• Task instructions
Check each line of the entries below for the word "date", and copy the lines that have it.

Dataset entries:
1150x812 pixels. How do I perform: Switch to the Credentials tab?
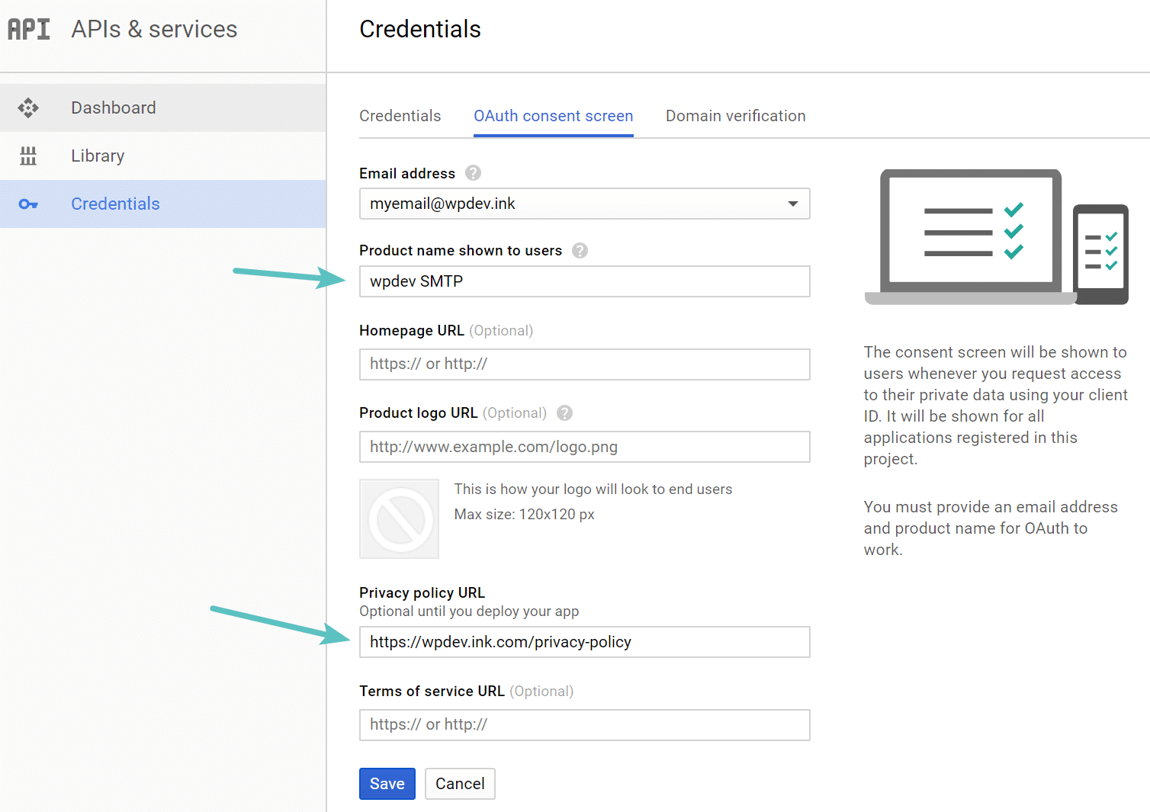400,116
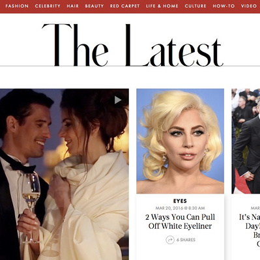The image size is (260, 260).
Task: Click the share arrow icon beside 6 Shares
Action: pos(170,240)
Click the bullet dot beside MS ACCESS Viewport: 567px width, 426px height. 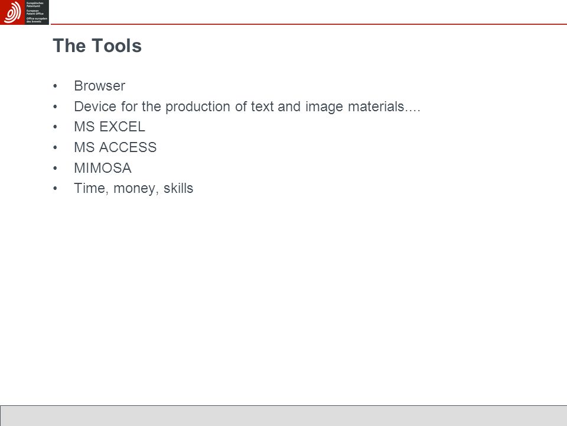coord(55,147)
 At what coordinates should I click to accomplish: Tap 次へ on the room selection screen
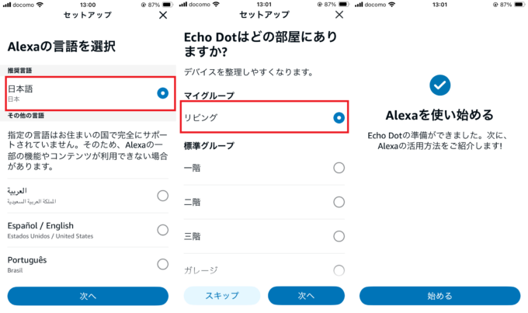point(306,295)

---

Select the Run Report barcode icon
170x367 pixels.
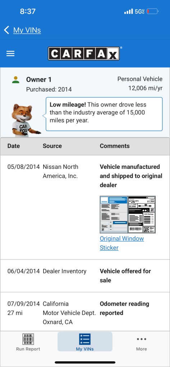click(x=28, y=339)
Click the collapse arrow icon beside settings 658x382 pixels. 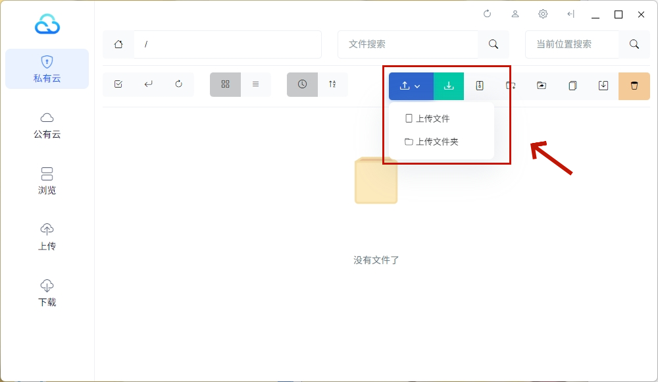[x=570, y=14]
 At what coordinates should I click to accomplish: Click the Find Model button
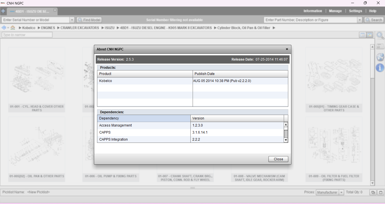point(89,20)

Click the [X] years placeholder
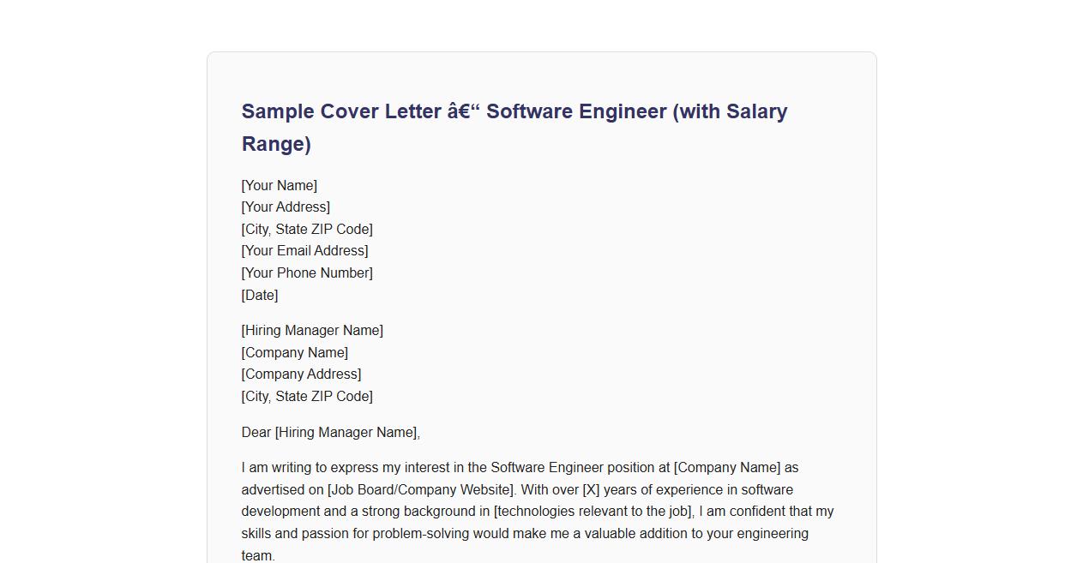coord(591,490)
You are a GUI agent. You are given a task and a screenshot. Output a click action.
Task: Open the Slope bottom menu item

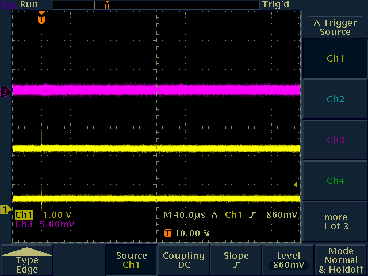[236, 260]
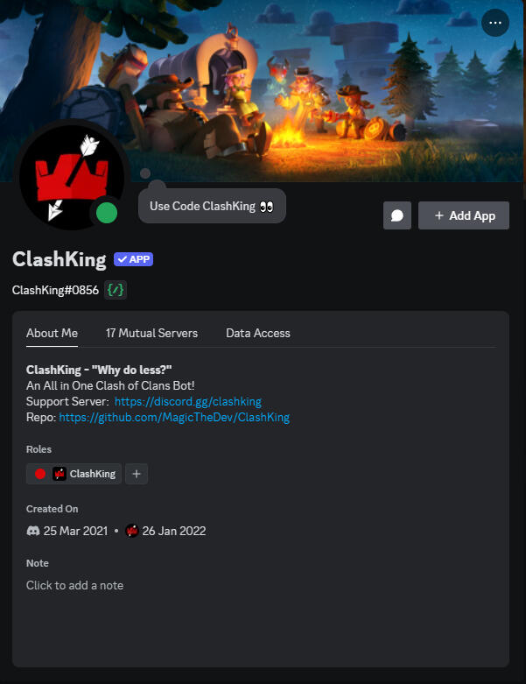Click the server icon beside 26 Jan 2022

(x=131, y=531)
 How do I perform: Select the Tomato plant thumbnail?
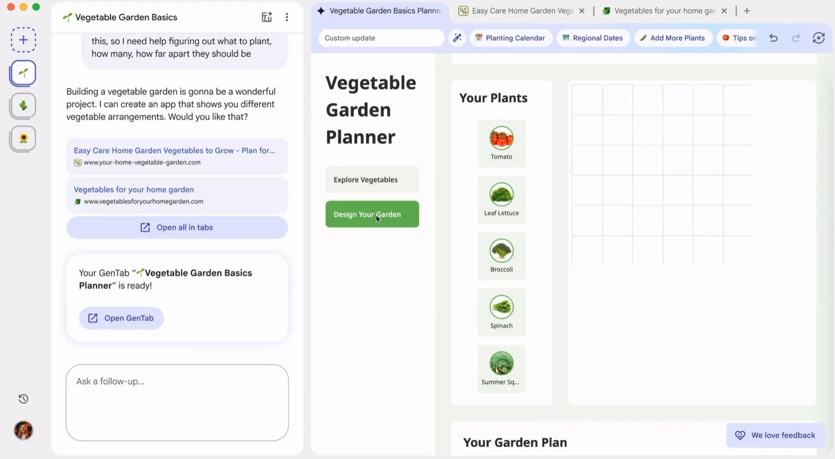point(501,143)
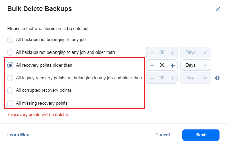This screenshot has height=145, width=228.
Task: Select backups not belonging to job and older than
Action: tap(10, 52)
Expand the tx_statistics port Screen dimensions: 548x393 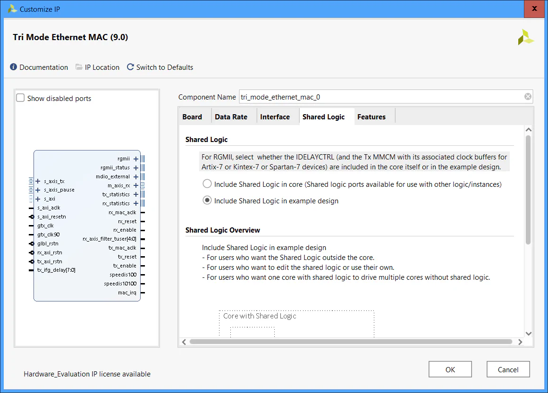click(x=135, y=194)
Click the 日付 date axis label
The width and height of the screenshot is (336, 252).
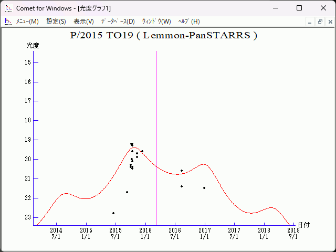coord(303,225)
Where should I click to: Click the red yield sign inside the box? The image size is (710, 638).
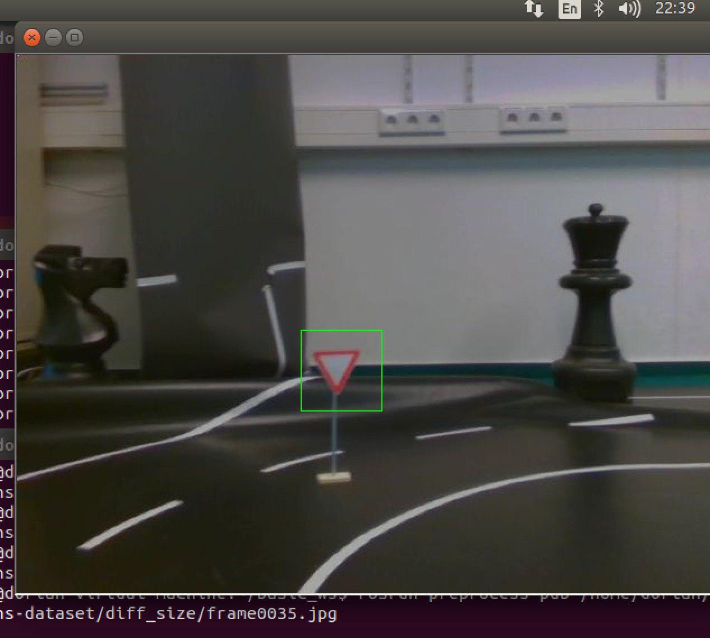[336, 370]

---

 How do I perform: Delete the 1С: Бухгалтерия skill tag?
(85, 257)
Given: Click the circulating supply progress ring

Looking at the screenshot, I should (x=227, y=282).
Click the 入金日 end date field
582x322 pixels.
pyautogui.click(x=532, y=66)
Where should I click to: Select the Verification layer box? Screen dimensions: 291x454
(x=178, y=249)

• Response below
Click the 日付 date axis label
Click the 入金日 end date field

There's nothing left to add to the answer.